The NIST Cybersecurity Framework was released in February 2014 as voluntary guidance, based on existing standards and practices for critical infrastructure, for organizations to improve security risk management. It is widely considered the gold standard for building cybersecurity programs and is a scalable and customizable approach that can work in organizations of any size across various industries.
The Framework covers 23 categories and 108 security controls, organizing cybersecurity capabilities into 5 core functions:
Identify—Assess and uncover cybersecurity risks to systems, assets, data, and capabilities. This includes categories such as asset management, business environment, risk assessment, and supply chain risk management.
Protect—Develop and implement safeguards and controls to ensure delivery of critical infrastructure services. This includes categories such as identity management, authentication and access control, and data security.
Detect—Develop activities and controls to monitor and detect cybersecurity events. This includes categories such as anomalies and events, security continuous monitoring, and detection processes.
Respond—Develop techniques to control and mitigate cybersecurity incidents. This includes response planning, communications, analysis, mitigation, and improvements.
Recovery—Develop and implement processes to restore capabilities. This includes response planning, improvements, and communications.
The CSF can help businesses address key security challenges in their organizations, such as:
- Uncovering hidden risks and vulnerabilities
- Leveraging the right tools and resources to address risks
- Prioritizing risks to focus on critical threats
- Understanding which assets need protection
According to NIST, “The [Cybersecurity] Framework not only helps organizations understand their cybersecurity risks (threats, vulnerabilities, and impacts) but how to reduce these risks with customized measures. The Framework also helps them respond to and recover from cybersecurity incidents, prompting them to analyze root causes and consider how they can make improvements.”
Developing the CSF
NIST developed the Framework for Improving Critical Infrastructure Cybersecurity (aka the Cybersecurity Framework or CSF) following Executive Order 13636 in February 2013. The Executive Order by then-President Obama introduced efforts to share cybersecurity threat information and create a systematic approach to reducing risks to critical infrastructure.

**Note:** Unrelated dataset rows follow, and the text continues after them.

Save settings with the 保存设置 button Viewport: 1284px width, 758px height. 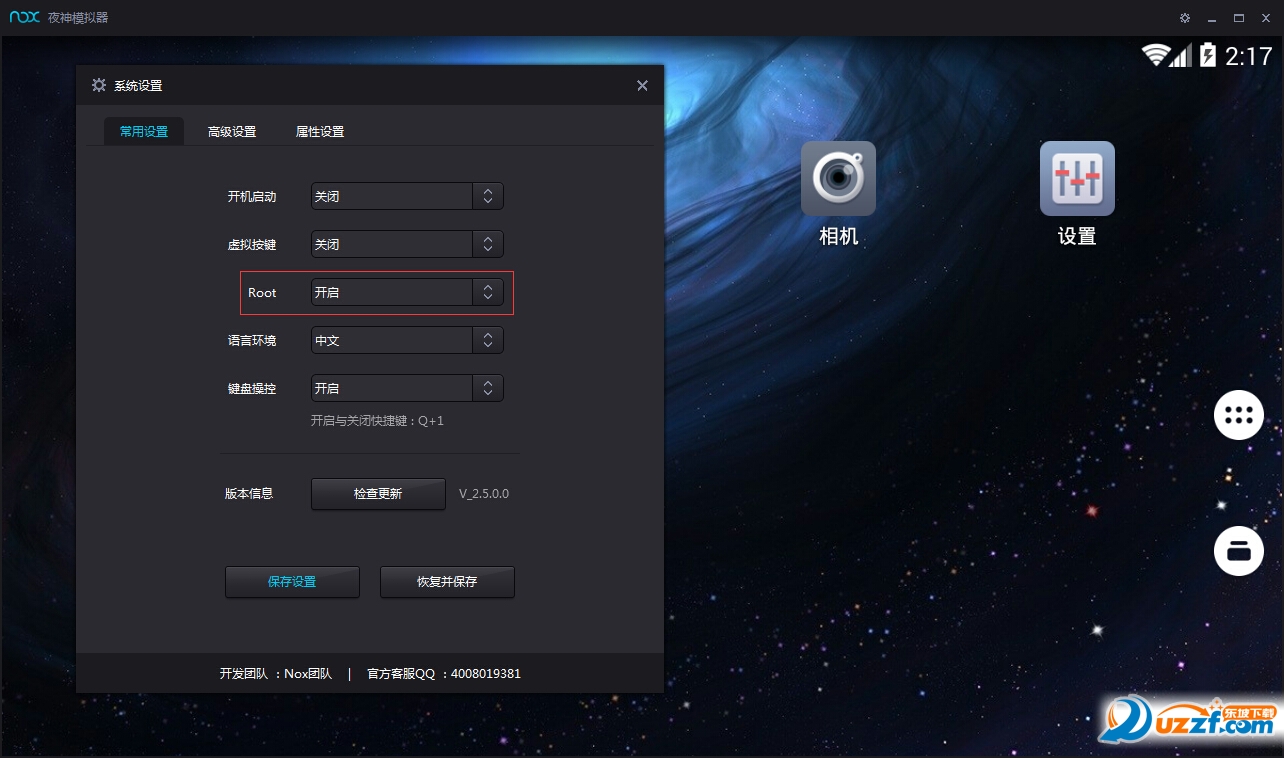292,581
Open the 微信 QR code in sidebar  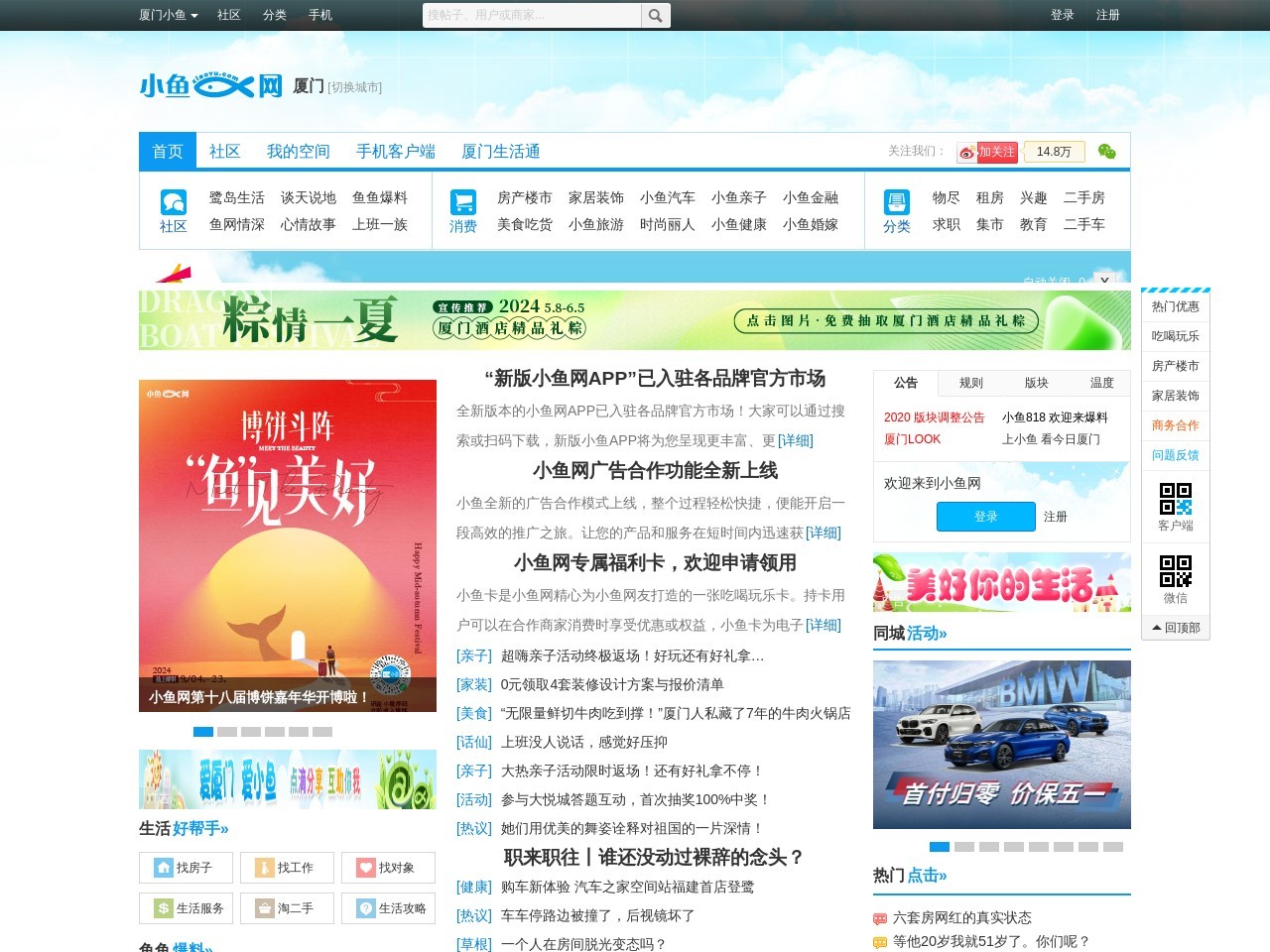1176,571
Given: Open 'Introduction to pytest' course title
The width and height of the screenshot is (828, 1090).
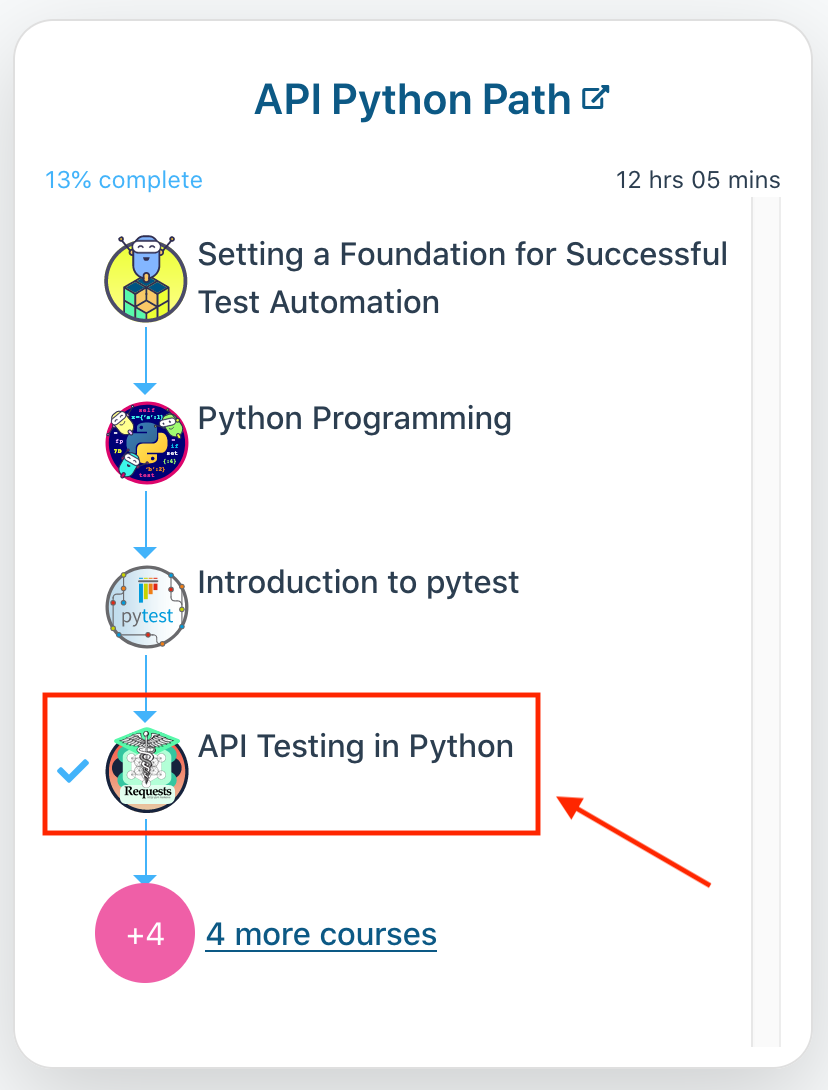Looking at the screenshot, I should click(x=358, y=583).
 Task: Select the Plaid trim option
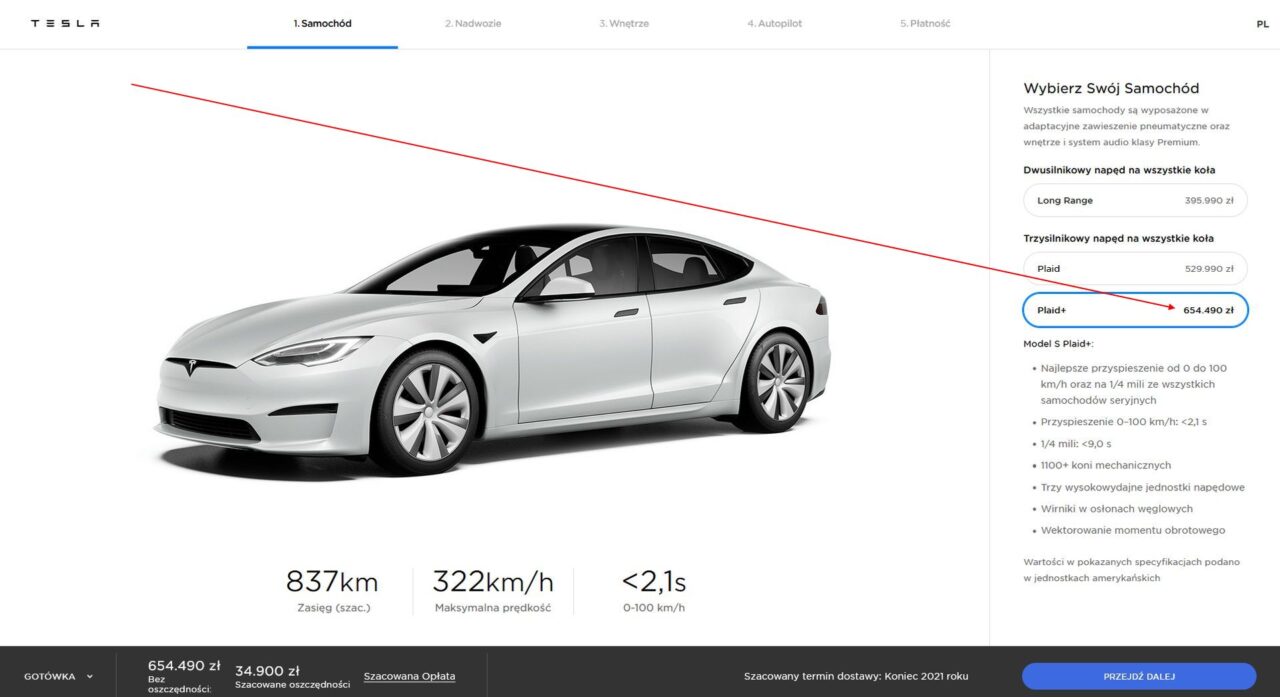click(1135, 269)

NIST was tasked with several requirements, including:
- Identifying security standards applicable across sectors of critical infrastructure
- Providing a flexible, repeatable, and cost-effective approach
- Helping critical infrastructure operators to identify, assess, and manage cyber risk
- Enabling technical innovation while accounting for organizational differences
To meet these goals, NIST solicited input from stakeholders across government, industry, and academia. Over the course of a year, NIST sent out a Request for Information and Request for Comment to:
- Identify existing cybersecurity standards and best practices.
- Specify critical gaps in current security approaches and the required revised standards.
- Outline action plans to address these gaps.
Thousands of stakeholders contributed to the framework’s development and design. This is one reason the CSF is so valuable. The decentralized, collaborative approach helped NIST create a comprehensive framework that is both rigorous and flexible to the needs of diverse industries and organizations.